On the other hand, there are also plenty of suggestions that deal with the authors' own neighbourhoods, reflecting on ways to make them more liveable, lively and prosperous. These include both building for residential and service uses and general improvements of particular places in different neighbourhoods. However the latter, which as an example proposes new uses for public places, cannot be quantified and, therefore, may be easily forgotten by the administrative system.
The most problematic notion is what might be called ecological effciency ie. having enough 'green structure', but not so much that it lengthens travel distances. In my understanding it would be problematic even if we possessed all the relevant ecological data to judge what land can be built and if we could foresee the consequences. The special quality of urban nature is its very accessibility by the residents (including children, old people and those who do not drive cars). However, it is worthwhile to try and solve this problem because pieces of land that have no special ecological value and serve no special productive purpose can certainly be found.
A certain socio-technical efficiency is found in many entries: building an area is effficient if there is no or very little opposition, and therefore no conflicts and delays. When the modern suburbs were built (largely 1965-1975), building well away from existing residences was one of the guarantees that the large-scale building projects went smoothly. As complementary building and compaction were the themes of the competition, almost none of the entries suggest new suburbs. Instead, some large projects were proposed, involving infills of the sea.
However, two meanings for the term efficiency are missing: efficiency as a value in human life and efficiency in a progressively growing transport network as a sign of an efficient way of life. Instead there are indications of a rather relaxed lifestyle, spending time in enjoyable urban settings rather than preserving it.

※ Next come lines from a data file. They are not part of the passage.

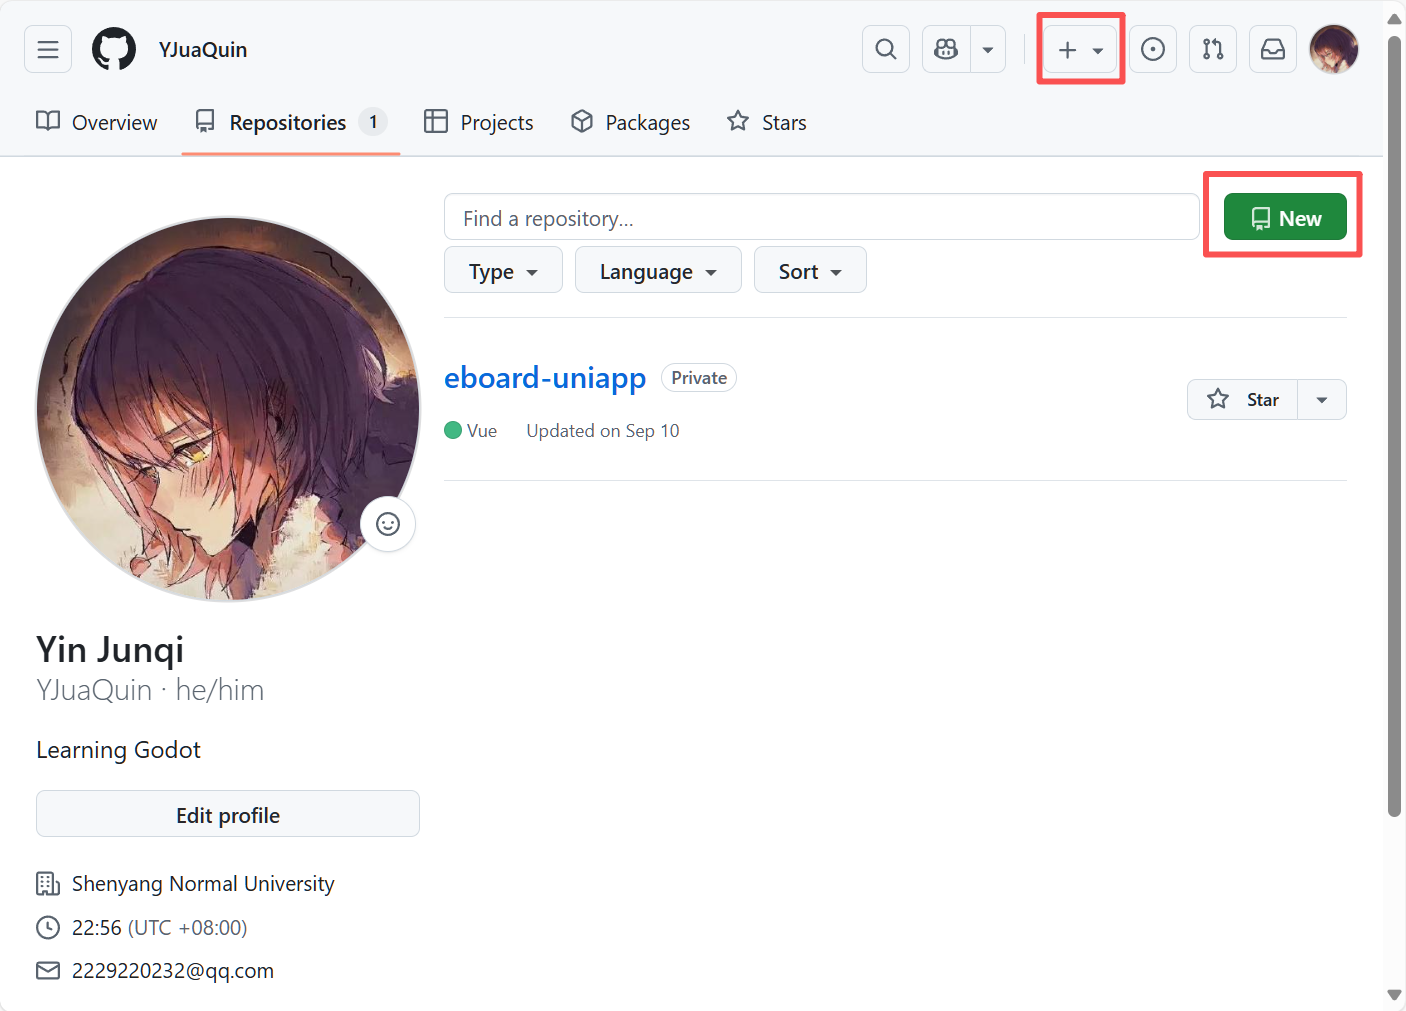Screen dimensions: 1406x1011
Task: Open the plus create-new dropdown
Action: [x=1080, y=49]
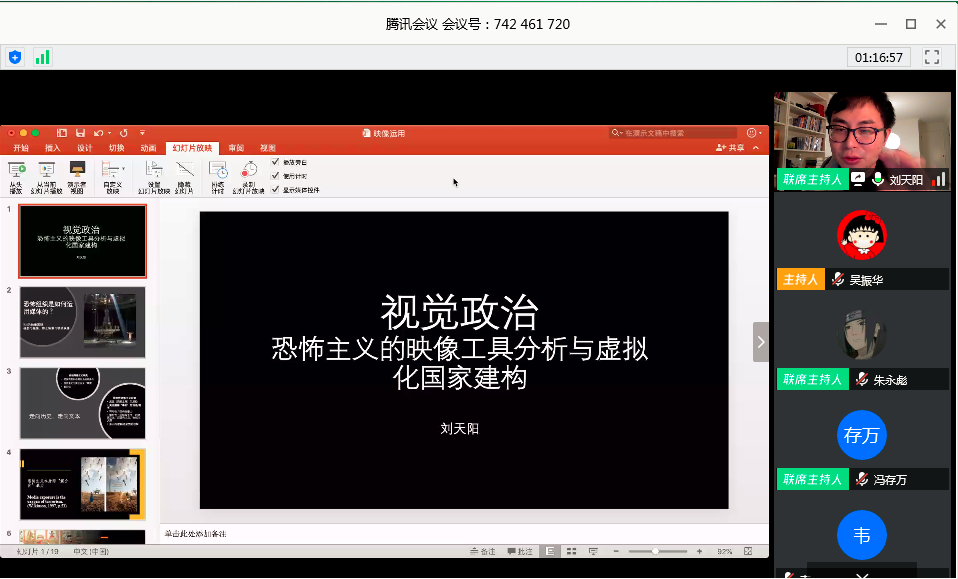Image resolution: width=958 pixels, height=579 pixels.
Task: Open Presenter View (演示者视图) from the ribbon
Action: [x=77, y=170]
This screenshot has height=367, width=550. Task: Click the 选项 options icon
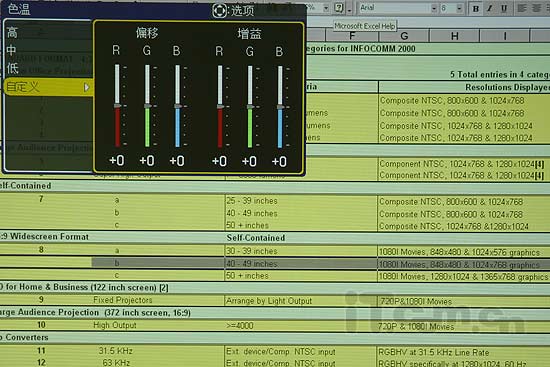[220, 11]
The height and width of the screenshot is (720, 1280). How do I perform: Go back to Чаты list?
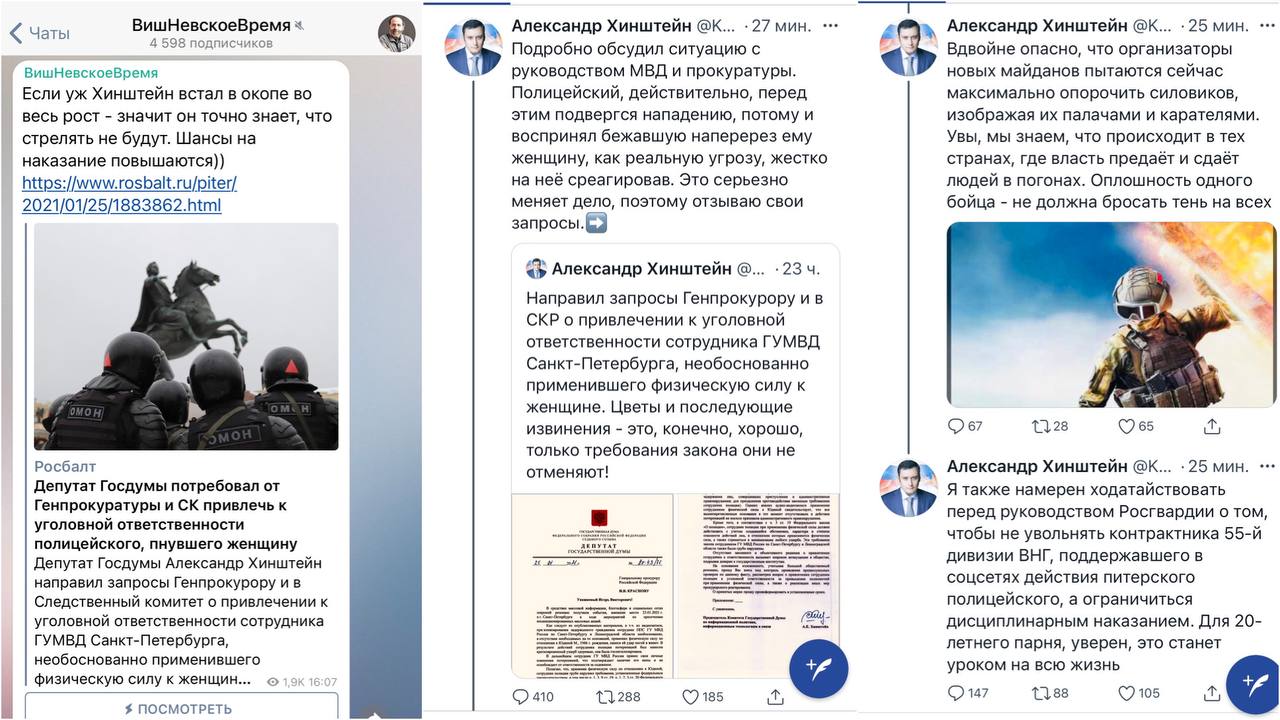(40, 33)
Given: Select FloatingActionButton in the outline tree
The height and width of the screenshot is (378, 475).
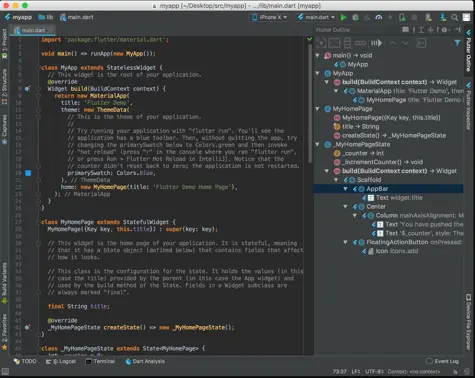Looking at the screenshot, I should coord(397,242).
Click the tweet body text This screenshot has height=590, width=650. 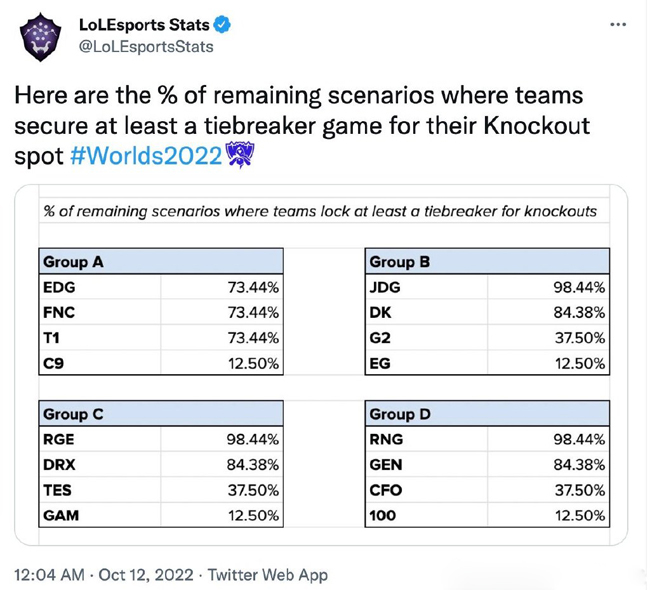(300, 125)
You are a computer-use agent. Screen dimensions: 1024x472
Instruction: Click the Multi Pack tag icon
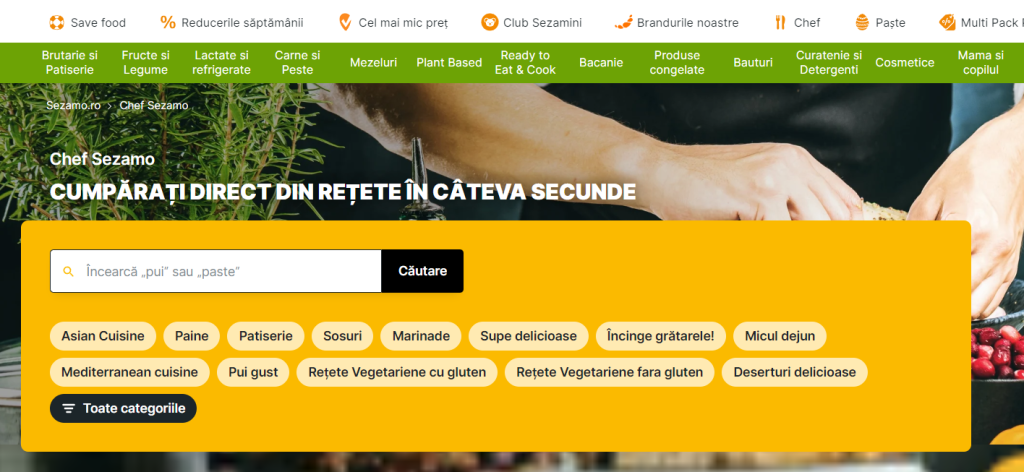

Despite the limitations of the Helsinki city competition for new building projects as an "open" competition referred to above, it has succeeded in confusing the conventional roles of active planners and reactive citizens. It showed that the residents are able to produce a wealth of ideas at the grassroot level (although a significant number of the entries were made by architects and other professionals). Some of the suggestions are probably too radical to be realised, but all the same they are important as initiatives in stimulating discussion. Two young men suggested the demolition of one of the ugliest 1960s monuments, a massive grey administrative office building on the seashore, right by the city centre. This will not happen, unless some unforeseeable revolution takes place. Also the suggestions for developing the unbuilt shores have put some of the planning professionals on the defensive.
The success of the competition as a form of participation can only be assessed in time, when we see how many of the collected ideas will be realised, in what form, and after what kind of process.
Whether or not compaction can bring all the positive aspects now associated with it may not even be essential. From the pooint of view of participation, it is the opening up of the planning process and simply bringing planning into public discussion, which is important. At best this kind of participatory experiment can work as a mutual challenge or interplay between the residents and the planning system. Furthermore, as planning hopefully becomes more 'transparent', the cities will be obliged to fulfill their promises of keeping the developing or renovated areas tidy and well serviced.
As to the resulting living environments and landscapes, the involvement of new people in devising new, desirable solutions for urban housing is certainly a healthy policy. In this case, it may help, both theoretically and actually, in distinguishing different 'dense' developments from the stigma of excessive 'efficiency'.